Elon Musk afirmou nesta sexta-feira (8/7) que está encerrando seu acordo para comprar o Twitter por US$ 44 bilhões, acusando a rede de ter fornecido informações “falsas e enganosas” sobre o número de contas falsas e spam na plataforma.
O presidente do conselho de administração do Twitter, Bret Taylor, respondeu rapidamente, dizendo que o grupo estava “comprometido em fechar a transação no preço e nos termos acordados com Musk” e que buscaria medidas legais para garantir o acordo.
“Estamos confiantes de que prevaleceremos no Tribunal de Chancelaria de Delaware [um tipo de corte de arbitragem extrajudicial]”, acrescentou.
Em um documento, os advogados do bilionário da Tesla alegaram que o Twitter estava “violando materialmente várias disposições” do acordo de venda e “parecia ter feito alegações falsas e enganosas”.
O número de spam e contas falsas entre seus usuários foi muito maior do que os 5% estimados pelo Twitter, de acordo com uma análise preliminar dos assessores de Musk, diz o documento.
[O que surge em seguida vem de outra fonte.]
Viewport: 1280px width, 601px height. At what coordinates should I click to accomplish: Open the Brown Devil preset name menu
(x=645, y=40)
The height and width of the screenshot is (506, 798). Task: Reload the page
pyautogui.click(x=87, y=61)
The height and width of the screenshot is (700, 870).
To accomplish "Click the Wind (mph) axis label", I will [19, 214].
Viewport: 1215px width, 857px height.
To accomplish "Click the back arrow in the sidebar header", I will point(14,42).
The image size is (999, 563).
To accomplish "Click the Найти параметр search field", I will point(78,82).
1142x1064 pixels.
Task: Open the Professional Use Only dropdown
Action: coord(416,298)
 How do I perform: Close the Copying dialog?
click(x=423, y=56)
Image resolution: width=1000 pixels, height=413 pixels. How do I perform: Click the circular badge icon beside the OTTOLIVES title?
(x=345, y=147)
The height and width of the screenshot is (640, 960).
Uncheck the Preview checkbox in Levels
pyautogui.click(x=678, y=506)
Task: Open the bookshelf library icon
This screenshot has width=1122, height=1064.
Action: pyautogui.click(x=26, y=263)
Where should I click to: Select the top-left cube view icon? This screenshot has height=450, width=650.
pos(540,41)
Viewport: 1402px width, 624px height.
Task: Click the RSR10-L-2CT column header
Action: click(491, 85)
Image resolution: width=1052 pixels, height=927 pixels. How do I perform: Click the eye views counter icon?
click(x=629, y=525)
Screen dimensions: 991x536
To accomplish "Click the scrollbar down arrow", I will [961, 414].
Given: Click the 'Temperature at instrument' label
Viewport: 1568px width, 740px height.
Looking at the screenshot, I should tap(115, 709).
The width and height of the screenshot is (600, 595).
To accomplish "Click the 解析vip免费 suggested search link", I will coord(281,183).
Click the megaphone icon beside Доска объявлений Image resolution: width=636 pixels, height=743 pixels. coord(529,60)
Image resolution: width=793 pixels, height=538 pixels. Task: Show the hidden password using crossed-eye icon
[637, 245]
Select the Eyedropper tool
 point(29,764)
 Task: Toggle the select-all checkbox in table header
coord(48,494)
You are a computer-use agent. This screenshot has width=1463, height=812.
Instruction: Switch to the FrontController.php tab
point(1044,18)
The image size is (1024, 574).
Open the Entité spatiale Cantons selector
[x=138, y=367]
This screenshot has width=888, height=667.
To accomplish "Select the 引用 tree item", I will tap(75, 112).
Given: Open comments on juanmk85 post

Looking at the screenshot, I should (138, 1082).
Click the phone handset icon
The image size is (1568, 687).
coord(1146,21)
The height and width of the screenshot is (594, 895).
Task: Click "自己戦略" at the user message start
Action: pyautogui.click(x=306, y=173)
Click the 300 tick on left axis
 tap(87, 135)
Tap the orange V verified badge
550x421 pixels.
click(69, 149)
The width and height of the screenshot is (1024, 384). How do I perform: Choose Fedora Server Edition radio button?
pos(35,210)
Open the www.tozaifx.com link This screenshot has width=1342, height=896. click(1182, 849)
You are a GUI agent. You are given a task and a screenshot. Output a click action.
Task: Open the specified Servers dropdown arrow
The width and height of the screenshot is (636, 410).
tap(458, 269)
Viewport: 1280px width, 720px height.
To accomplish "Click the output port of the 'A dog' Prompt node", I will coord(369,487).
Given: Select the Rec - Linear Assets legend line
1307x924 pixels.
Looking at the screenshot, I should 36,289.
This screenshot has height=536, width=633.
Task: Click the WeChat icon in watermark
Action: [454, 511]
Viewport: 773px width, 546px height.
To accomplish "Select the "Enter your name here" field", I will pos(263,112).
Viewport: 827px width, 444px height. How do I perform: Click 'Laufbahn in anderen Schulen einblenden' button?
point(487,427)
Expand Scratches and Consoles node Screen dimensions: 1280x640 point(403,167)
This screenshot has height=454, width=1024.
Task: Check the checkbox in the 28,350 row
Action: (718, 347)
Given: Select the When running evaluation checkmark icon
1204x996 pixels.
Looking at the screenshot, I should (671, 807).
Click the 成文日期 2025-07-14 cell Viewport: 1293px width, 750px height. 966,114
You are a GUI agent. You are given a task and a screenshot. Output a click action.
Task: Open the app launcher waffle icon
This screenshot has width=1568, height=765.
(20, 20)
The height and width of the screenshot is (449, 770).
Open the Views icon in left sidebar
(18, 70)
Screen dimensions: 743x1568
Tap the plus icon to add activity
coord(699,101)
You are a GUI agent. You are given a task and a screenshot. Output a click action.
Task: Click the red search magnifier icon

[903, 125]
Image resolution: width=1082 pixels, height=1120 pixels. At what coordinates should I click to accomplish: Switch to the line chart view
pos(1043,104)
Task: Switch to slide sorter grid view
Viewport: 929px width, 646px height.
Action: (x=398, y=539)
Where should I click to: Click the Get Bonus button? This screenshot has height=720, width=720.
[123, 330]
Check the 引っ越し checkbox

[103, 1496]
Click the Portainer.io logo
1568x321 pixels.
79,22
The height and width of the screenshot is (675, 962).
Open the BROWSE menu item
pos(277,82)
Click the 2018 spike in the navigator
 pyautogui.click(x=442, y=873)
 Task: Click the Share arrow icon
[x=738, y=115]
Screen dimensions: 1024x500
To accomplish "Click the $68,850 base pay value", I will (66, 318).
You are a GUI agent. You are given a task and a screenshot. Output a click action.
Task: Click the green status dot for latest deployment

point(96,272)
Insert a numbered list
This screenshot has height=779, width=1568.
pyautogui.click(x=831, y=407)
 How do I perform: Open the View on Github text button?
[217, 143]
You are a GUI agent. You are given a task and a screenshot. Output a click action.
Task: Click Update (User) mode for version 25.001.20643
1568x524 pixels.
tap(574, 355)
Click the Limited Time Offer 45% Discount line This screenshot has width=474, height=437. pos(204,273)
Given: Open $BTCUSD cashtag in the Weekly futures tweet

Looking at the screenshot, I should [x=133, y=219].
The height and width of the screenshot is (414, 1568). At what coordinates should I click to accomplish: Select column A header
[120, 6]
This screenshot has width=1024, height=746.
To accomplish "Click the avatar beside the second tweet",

Separadamente, segundo o documento, Musk está “considerando” se as “perspectivas de negócios em declínio” e as projeções financeiras do Twitter também violam o acordo.
O documento acusou o Twitter de não cumprir suas obrigações de “conduzir seus negócios no curso normal” depois que o presidente-executivo Parag Agrawal anunciou um congelamento de contratações, demitiu dois funcionários seniores e, nesta semana, afirmou que estava suspendendo o contrato de um terço de sua equipe de aquisição de talentos.